Directions: For the word "Given", count the lines of the records that hold it, and give only that number.

[Data records]
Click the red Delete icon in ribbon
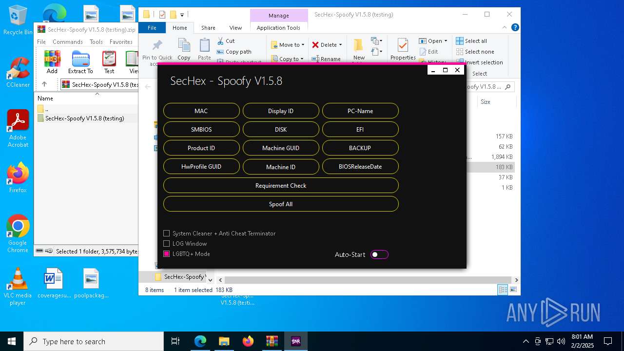624x351 pixels. tap(315, 45)
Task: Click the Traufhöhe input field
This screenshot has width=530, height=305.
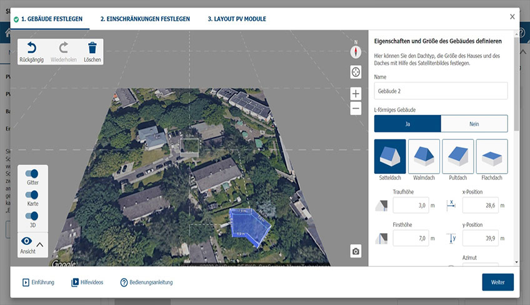Action: click(411, 205)
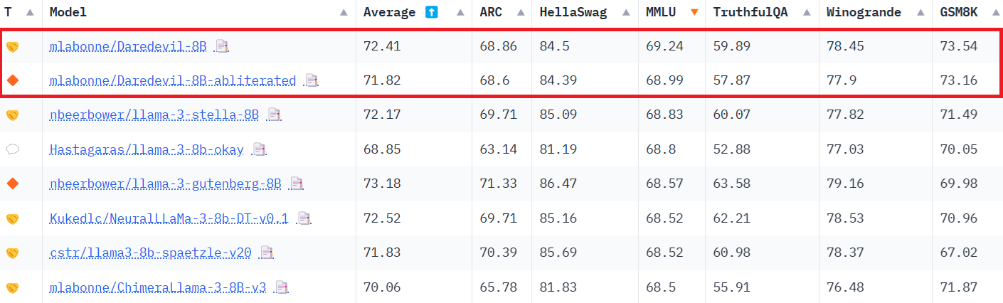Click document icon beside ChimeraLlama-3-8B-v3
The height and width of the screenshot is (303, 1003).
pos(282,287)
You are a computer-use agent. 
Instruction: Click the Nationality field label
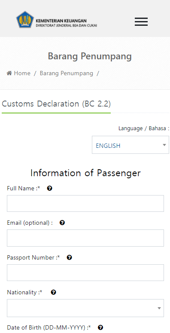point(24,293)
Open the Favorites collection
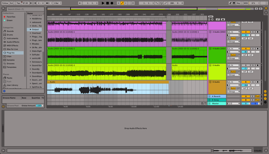 pos(11,17)
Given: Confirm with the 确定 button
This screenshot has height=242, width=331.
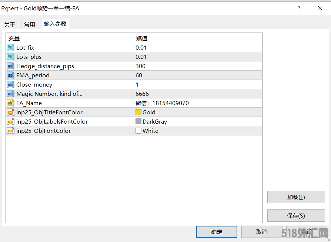Looking at the screenshot, I should pyautogui.click(x=217, y=232).
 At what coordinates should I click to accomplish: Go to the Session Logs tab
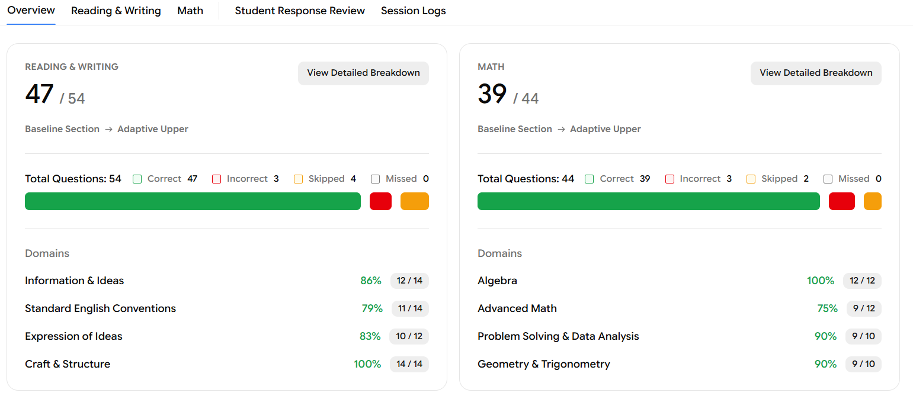pyautogui.click(x=413, y=11)
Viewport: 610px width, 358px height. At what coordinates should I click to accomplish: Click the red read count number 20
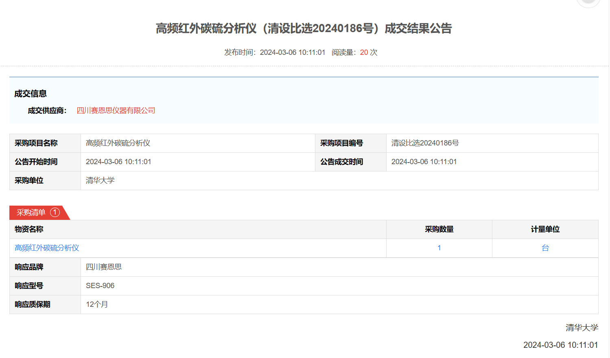[364, 52]
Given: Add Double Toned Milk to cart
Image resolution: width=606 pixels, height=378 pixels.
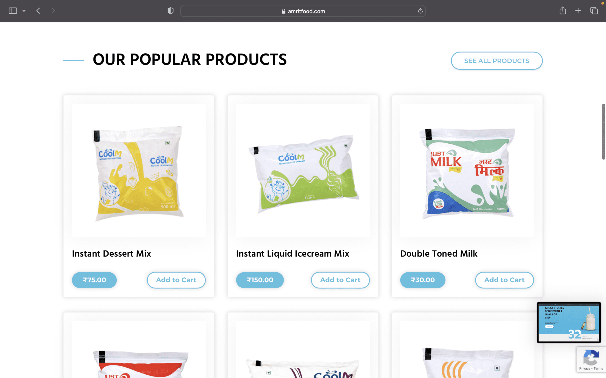Looking at the screenshot, I should (504, 280).
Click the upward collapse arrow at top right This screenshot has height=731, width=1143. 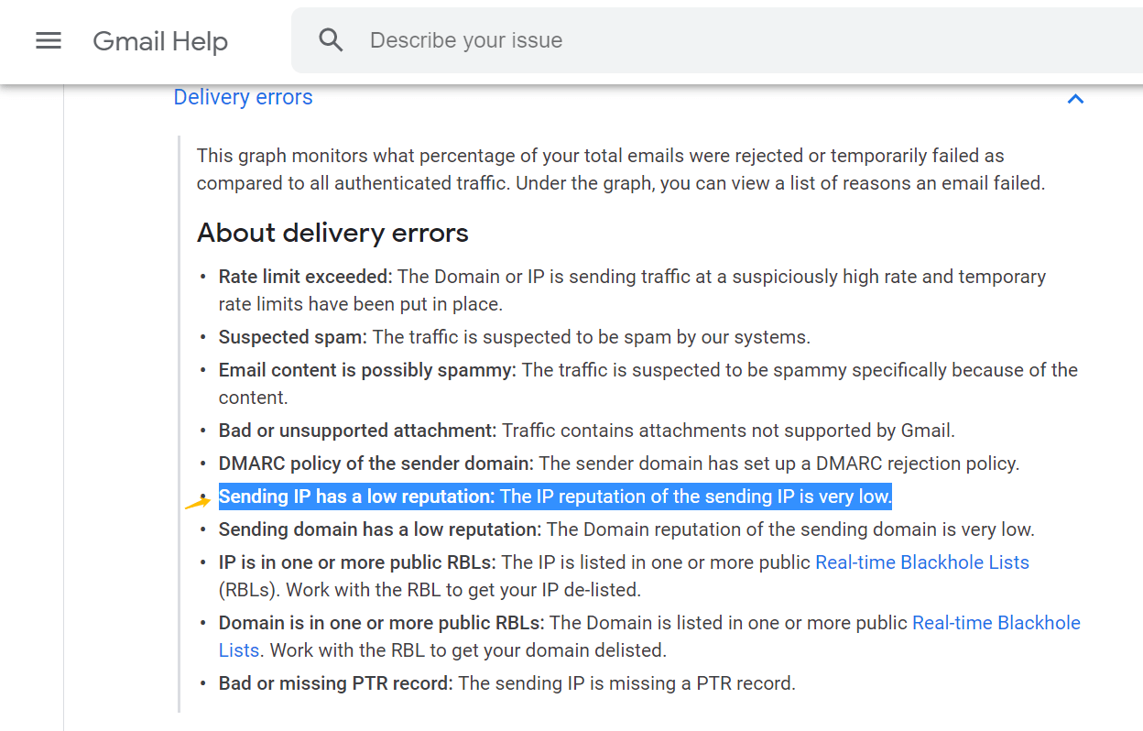pos(1076,99)
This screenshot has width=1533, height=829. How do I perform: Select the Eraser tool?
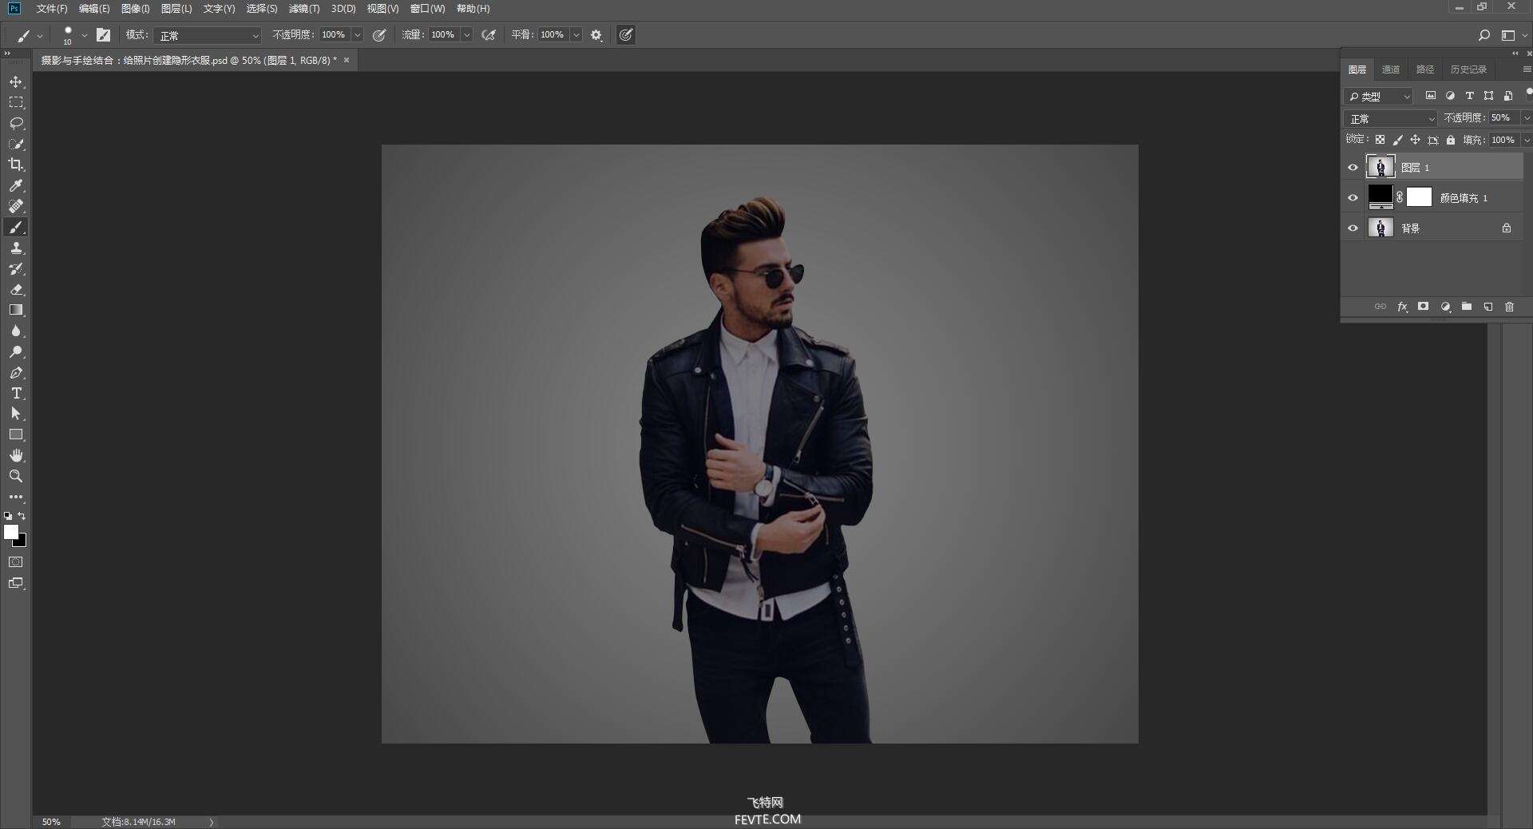coord(16,289)

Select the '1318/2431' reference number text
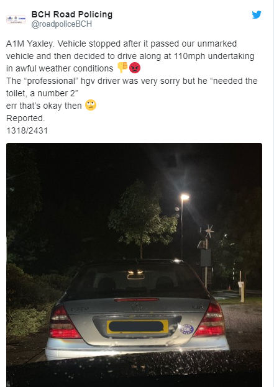pos(27,130)
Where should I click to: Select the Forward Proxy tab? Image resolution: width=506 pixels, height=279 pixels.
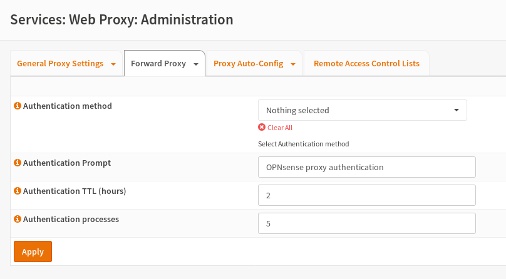click(158, 64)
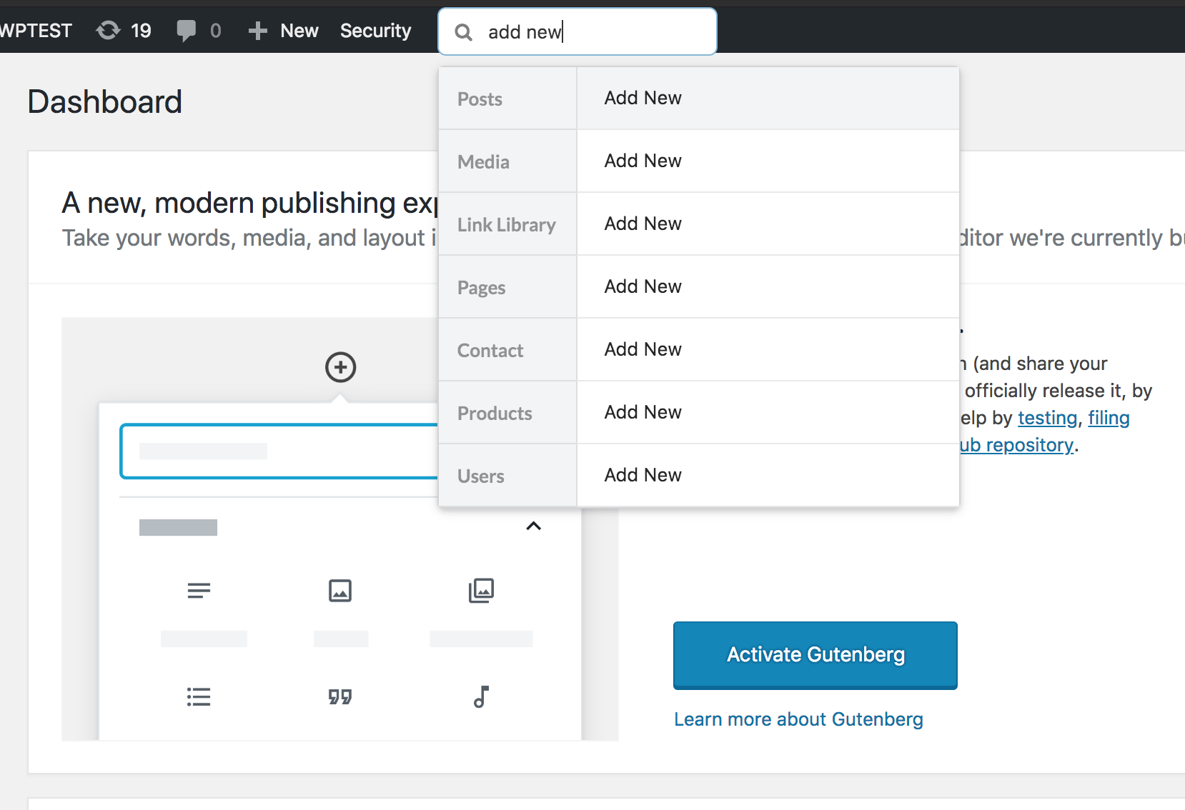Select the paragraph block icon

point(199,591)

Problem solution: 2